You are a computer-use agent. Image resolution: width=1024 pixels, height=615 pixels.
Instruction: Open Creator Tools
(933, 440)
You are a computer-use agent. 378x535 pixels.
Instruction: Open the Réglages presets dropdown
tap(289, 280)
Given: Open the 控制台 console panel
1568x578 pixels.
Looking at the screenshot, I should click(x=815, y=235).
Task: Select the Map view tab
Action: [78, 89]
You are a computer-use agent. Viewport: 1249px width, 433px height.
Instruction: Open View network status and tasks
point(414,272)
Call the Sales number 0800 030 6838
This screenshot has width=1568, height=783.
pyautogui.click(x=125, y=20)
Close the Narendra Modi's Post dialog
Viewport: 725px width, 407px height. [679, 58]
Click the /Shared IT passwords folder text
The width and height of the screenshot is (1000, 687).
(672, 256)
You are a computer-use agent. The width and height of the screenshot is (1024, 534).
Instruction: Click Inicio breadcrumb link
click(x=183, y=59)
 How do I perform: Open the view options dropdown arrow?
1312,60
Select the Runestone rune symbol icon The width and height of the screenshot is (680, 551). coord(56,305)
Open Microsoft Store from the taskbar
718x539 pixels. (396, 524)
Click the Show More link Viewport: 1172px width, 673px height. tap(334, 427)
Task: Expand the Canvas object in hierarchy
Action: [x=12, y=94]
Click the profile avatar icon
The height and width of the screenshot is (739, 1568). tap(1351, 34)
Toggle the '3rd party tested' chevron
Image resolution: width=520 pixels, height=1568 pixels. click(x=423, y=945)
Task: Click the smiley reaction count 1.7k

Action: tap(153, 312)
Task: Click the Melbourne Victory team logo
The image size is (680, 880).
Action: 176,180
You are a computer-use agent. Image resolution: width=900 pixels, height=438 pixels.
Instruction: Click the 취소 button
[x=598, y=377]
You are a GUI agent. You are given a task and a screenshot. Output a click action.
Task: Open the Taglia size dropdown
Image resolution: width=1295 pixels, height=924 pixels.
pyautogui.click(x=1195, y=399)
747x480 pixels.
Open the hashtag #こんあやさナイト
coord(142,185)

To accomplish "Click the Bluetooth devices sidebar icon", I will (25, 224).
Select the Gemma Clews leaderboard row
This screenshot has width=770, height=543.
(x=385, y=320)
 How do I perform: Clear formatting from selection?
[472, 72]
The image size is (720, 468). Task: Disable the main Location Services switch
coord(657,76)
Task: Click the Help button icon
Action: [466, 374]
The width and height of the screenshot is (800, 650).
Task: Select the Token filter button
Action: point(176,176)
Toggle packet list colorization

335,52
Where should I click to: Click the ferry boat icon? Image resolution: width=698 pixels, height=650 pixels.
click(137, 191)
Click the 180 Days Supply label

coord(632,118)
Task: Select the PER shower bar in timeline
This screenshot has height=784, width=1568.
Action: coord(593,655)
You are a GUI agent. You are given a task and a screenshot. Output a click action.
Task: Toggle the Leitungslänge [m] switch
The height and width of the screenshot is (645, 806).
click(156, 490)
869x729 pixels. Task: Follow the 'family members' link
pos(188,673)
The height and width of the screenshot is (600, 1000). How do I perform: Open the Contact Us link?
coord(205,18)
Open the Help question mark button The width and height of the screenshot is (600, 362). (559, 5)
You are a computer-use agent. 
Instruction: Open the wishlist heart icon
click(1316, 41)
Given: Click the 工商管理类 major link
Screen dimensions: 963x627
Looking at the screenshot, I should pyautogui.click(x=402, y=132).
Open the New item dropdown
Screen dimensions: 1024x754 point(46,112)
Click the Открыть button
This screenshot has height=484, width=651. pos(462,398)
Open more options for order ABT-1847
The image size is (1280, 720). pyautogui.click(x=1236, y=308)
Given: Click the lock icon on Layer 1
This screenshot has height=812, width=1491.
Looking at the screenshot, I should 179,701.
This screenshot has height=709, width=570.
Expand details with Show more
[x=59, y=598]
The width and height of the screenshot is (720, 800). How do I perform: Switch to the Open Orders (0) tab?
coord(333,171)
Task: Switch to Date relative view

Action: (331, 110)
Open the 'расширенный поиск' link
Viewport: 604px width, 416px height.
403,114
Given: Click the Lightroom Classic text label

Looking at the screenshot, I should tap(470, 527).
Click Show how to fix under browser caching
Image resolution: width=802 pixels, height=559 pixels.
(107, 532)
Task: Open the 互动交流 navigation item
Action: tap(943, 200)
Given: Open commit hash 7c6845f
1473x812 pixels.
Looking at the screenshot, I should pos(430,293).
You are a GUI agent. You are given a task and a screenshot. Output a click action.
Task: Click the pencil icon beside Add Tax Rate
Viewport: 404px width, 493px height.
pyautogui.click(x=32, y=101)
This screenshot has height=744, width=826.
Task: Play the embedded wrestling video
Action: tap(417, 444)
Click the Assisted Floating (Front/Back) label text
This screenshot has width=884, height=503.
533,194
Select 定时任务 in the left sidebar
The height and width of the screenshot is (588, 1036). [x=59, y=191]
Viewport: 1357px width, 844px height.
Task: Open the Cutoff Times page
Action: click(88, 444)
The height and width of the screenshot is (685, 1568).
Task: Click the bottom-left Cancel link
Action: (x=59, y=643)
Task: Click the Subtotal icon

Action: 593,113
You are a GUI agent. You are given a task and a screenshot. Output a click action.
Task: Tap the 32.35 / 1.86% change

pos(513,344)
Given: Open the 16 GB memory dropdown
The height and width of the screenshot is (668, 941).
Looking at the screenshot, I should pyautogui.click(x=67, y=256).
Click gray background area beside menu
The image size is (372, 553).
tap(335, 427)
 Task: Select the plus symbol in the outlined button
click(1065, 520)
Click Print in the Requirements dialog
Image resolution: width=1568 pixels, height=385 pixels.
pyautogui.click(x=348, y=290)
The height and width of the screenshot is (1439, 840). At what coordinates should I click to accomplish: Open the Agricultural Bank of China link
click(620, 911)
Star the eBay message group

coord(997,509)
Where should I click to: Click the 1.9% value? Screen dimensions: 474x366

= = = = = = =

◆ What to produce
Transcribe the listing above in full, so that every line matches exactly.

◆ Written solution
You are a computer-use agent. Image resolution: width=1024 pixels, height=615 pixels.
Instruction: Open Creator Tools
(933, 440)
You are a computer-use agent. 378x535 pixels.
Instruction: Open the Réglages presets dropdown
tap(289, 280)
Given: Open the 控制台 console panel
1568x578 pixels.
Looking at the screenshot, I should click(x=815, y=235).
Task: Select the Map view tab
Action: [78, 89]
You are a computer-use agent. Viewport: 1249px width, 433px height.
Instruction: Open View network status and tasks
point(414,272)
Call the Sales number 0800 030 6838
This screenshot has width=1568, height=783.
pyautogui.click(x=125, y=20)
Close the Narendra Modi's Post dialog
Viewport: 725px width, 407px height. [679, 58]
Click the /Shared IT passwords folder text
The width and height of the screenshot is (1000, 687).
(672, 256)
You are a computer-use agent. The width and height of the screenshot is (1024, 534).
Instruction: Click Inicio breadcrumb link
click(x=183, y=59)
 How do I perform: Open the view options dropdown arrow?
1312,60
Select the Runestone rune symbol icon The width and height of the screenshot is (680, 551). coord(56,305)
Open Microsoft Store from the taskbar
718x539 pixels. (396, 524)
Click the Show More link Viewport: 1172px width, 673px height. tap(334, 427)
Task: Expand the Canvas object in hierarchy
Action: [x=12, y=94]
Click the profile avatar icon
The height and width of the screenshot is (739, 1568). tap(1351, 34)
Toggle the '3rd party tested' chevron
Image resolution: width=520 pixels, height=1568 pixels. click(x=423, y=945)
Task: Click the smiley reaction count 1.7k

Action: tap(153, 312)
Task: Click the Melbourne Victory team logo
The image size is (680, 880).
Action: 176,180
You are a computer-use agent. Image resolution: width=900 pixels, height=438 pixels.
Instruction: Click the 취소 button
[x=598, y=377]
You are a GUI agent. You are given a task and a screenshot. Output a click action.
Task: Open the Taglia size dropdown
Image resolution: width=1295 pixels, height=924 pixels.
pyautogui.click(x=1195, y=399)
747x480 pixels.
Open the hashtag #こんあやさナイト
coord(142,185)

To accomplish "Click the Bluetooth devices sidebar icon", I will (25, 224).
Select the Gemma Clews leaderboard row
This screenshot has width=770, height=543.
(x=385, y=320)
 How do I perform: Clear formatting from selection?
[472, 72]
The image size is (720, 468). Task: Disable the main Location Services switch
coord(657,76)
Task: Click the Help button icon
Action: [466, 374]
The width and height of the screenshot is (800, 650).
Task: Select the Token filter button
Action: point(176,176)
Toggle packet list colorization

335,52
Where should I click to: Click the ferry boat icon? Image resolution: width=698 pixels, height=650 pixels.
click(137, 191)
Click the 180 Days Supply label

coord(632,118)
Task: Select the PER shower bar in timeline
This screenshot has height=784, width=1568.
Action: coord(593,655)
You are a GUI agent. You are given a task and a screenshot. Output a click action.
Task: Toggle the Leitungslänge [m] switch
The height and width of the screenshot is (645, 806).
click(156, 490)
869x729 pixels. Task: Follow the 'family members' link
pos(188,673)
The height and width of the screenshot is (600, 1000). How do I perform: Open the Contact Us link?
coord(205,18)
Open the Help question mark button The width and height of the screenshot is (600, 362). (559, 5)
You are a computer-use agent. 
Instruction: Open the wishlist heart icon
click(1316, 41)
Given: Click the 工商管理类 major link
Screen dimensions: 963x627
Looking at the screenshot, I should pyautogui.click(x=402, y=132).
Open the New item dropdown
Screen dimensions: 1024x754 point(46,112)
Click the Открыть button
This screenshot has height=484, width=651. pos(462,398)
Open more options for order ABT-1847
The image size is (1280, 720). pyautogui.click(x=1236, y=308)
Given: Click the lock icon on Layer 1
This screenshot has height=812, width=1491.
Looking at the screenshot, I should 179,701.
This screenshot has height=709, width=570.
Expand details with Show more
[x=59, y=598]
The width and height of the screenshot is (720, 800). How do I perform: Switch to the Open Orders (0) tab?
coord(333,171)
Task: Switch to Date relative view

Action: (331, 110)
Open the 'расширенный поиск' link
Viewport: 604px width, 416px height.
403,114
Given: Click the Lightroom Classic text label

Looking at the screenshot, I should tap(470, 527).
Click Show how to fix under browser caching
Image resolution: width=802 pixels, height=559 pixels.
(107, 532)
Task: Open the 互动交流 navigation item
Action: tap(943, 200)
Given: Open commit hash 7c6845f
1473x812 pixels.
Looking at the screenshot, I should pos(430,293).
You are a GUI agent. You are given a task and a screenshot. Output a click action.
Task: Click the pencil icon beside Add Tax Rate
Viewport: 404px width, 493px height.
pyautogui.click(x=32, y=101)
This screenshot has height=744, width=826.
Task: Play the embedded wrestling video
Action: tap(417, 444)
Click the Assisted Floating (Front/Back) label text
This screenshot has width=884, height=503.
533,194
Select 定时任务 in the left sidebar
The height and width of the screenshot is (588, 1036). [x=59, y=191]
Viewport: 1357px width, 844px height.
Task: Open the Cutoff Times page
Action: click(88, 444)
The height and width of the screenshot is (685, 1568).
Task: Click the bottom-left Cancel link
Action: (x=59, y=643)
Task: Click the Subtotal icon

Action: 593,113
You are a GUI agent. You are given a task and a screenshot. Output a click action.
Task: Tap the 32.35 / 1.86% change

pos(513,344)
Given: Open the 16 GB memory dropdown
The height and width of the screenshot is (668, 941).
Looking at the screenshot, I should pyautogui.click(x=67, y=256).
Click gray background area beside menu
The image size is (372, 553).
tap(335, 427)
 Task: Select the plus symbol in the outlined button
click(1065, 520)
Click Print in the Requirements dialog
Image resolution: width=1568 pixels, height=385 pixels.
pyautogui.click(x=348, y=290)
The height and width of the screenshot is (1439, 840). At what coordinates should I click to accomplish: Open the Agricultural Bank of China link
click(620, 911)
Star the eBay message group

coord(997,509)
Where should I click to: Click the 1.9% value? Screen dimensions: 474x366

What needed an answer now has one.